Retail chains like Starbucks are now gathering points for EV owners.
Many of us are trying to figure out what to do with ourselves when we charge an EV. Sometimes, it means sitting on your phone in a Wally World parking lot. Sometimes it means hanging at Starbucks in your Volvo XC40 Recharge. Other times, you might be lucky enough to chill in Audi's lounge as your e-tron GT charges out front.
Regardless, EV owners spend more time waiting for charging than we used to spend getting gas. So, rather than put a 150kW charger at the back of some sketchy 7Eleven, some brands are looking to cash in on charging and increased foot traffic in one fell swoop.
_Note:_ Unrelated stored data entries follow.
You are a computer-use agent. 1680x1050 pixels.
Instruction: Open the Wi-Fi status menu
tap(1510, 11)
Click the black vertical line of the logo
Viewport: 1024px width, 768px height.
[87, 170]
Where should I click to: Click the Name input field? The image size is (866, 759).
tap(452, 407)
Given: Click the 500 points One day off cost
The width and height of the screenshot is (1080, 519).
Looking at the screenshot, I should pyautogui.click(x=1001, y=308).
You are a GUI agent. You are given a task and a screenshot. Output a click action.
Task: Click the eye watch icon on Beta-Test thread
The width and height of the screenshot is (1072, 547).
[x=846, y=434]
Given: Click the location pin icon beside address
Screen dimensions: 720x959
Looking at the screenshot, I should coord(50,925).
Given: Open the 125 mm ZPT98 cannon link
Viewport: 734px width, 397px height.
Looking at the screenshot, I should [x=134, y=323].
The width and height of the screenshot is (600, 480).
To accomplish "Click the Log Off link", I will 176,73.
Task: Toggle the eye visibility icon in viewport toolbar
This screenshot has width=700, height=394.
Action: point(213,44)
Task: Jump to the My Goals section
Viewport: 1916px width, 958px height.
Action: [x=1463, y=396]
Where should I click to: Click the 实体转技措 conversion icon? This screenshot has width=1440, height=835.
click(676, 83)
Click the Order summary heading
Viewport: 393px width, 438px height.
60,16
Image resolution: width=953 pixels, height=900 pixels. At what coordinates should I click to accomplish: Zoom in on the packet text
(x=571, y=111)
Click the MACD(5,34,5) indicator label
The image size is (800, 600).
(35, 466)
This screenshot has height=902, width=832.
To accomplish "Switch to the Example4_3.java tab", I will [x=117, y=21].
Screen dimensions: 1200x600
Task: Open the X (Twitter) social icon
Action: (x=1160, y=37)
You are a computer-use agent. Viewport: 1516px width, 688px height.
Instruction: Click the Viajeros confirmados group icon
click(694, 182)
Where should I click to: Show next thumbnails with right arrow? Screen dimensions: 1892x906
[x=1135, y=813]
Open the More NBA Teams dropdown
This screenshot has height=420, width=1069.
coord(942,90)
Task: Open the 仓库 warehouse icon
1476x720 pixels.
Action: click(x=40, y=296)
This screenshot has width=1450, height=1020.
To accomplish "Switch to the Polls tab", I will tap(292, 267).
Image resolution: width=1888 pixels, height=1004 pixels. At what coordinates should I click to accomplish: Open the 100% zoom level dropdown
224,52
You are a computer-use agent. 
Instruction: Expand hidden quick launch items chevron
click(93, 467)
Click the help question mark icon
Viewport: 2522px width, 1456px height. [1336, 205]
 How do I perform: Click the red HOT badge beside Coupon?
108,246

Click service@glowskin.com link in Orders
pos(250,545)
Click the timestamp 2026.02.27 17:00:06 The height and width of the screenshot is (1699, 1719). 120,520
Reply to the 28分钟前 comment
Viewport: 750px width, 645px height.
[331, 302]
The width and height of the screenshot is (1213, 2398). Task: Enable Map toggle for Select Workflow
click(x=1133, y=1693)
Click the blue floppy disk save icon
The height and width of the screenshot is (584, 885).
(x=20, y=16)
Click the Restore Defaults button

Starbucks is gungho about adding chargers to its locations because it knows that means customers inside getting coffee. As Michael Kobori, Starbucks' chief sustainability officer put it to Automotive News, the idea is to make charging your car as "easy as getting a great cup of coffee."
Starbucks announced that it will build 60 fast chargers at 15 stores, spanning from the company's Seattle home to Denver, CO, by the end of this year. Each of these locations will be no farther than 100 miles apart (which tells you how many Starbucks there really are out there), with ChargePoint providing DC fast chargers.
Starbucks and Volvo aren't the only ones. Ikea has recently partnered with Electrify America with the same goal in mind: increased foot traffic for its locations by way of charging options. Here in Denver, the local Ikea has already begun implementing it. Ikea says it'll install fast chargers across 18 states and 25 stores.
On top of that, Electrify America has a presence across America in many parking lots already. That's doubly true at Target locations. We snapped the below photo for another story, and it was taken at a Target. It might have been about as far from the door as one can get, but it was still there. On top of that, there are more than 100 locations spread across both Target and Walmart that offer charging via Electrify America.
Of course, these different brands all have their own reasons beyond economic gain. "This collaboration with Electrify America will not only bring ultrafast public chargers to our stores for the first time, but it will also help us take a big leap as we work toward our targets to become circular and climate positive," Ikea CEO Javier Quiñones.
Frankly, all this is part of a singular, larger issue. There is not enough convenient, reliable public charging in America. At least, not enough to encourage the kind of widespread adoption the industry wants to see. Even the EA charger we took a photo of left us stranded in our Mercedes EQS when it failed to release the car from its charging cable. Until businesses provide that on a larger, more widespread scale, EVs will continue to be something that only wealthier Americans can afford.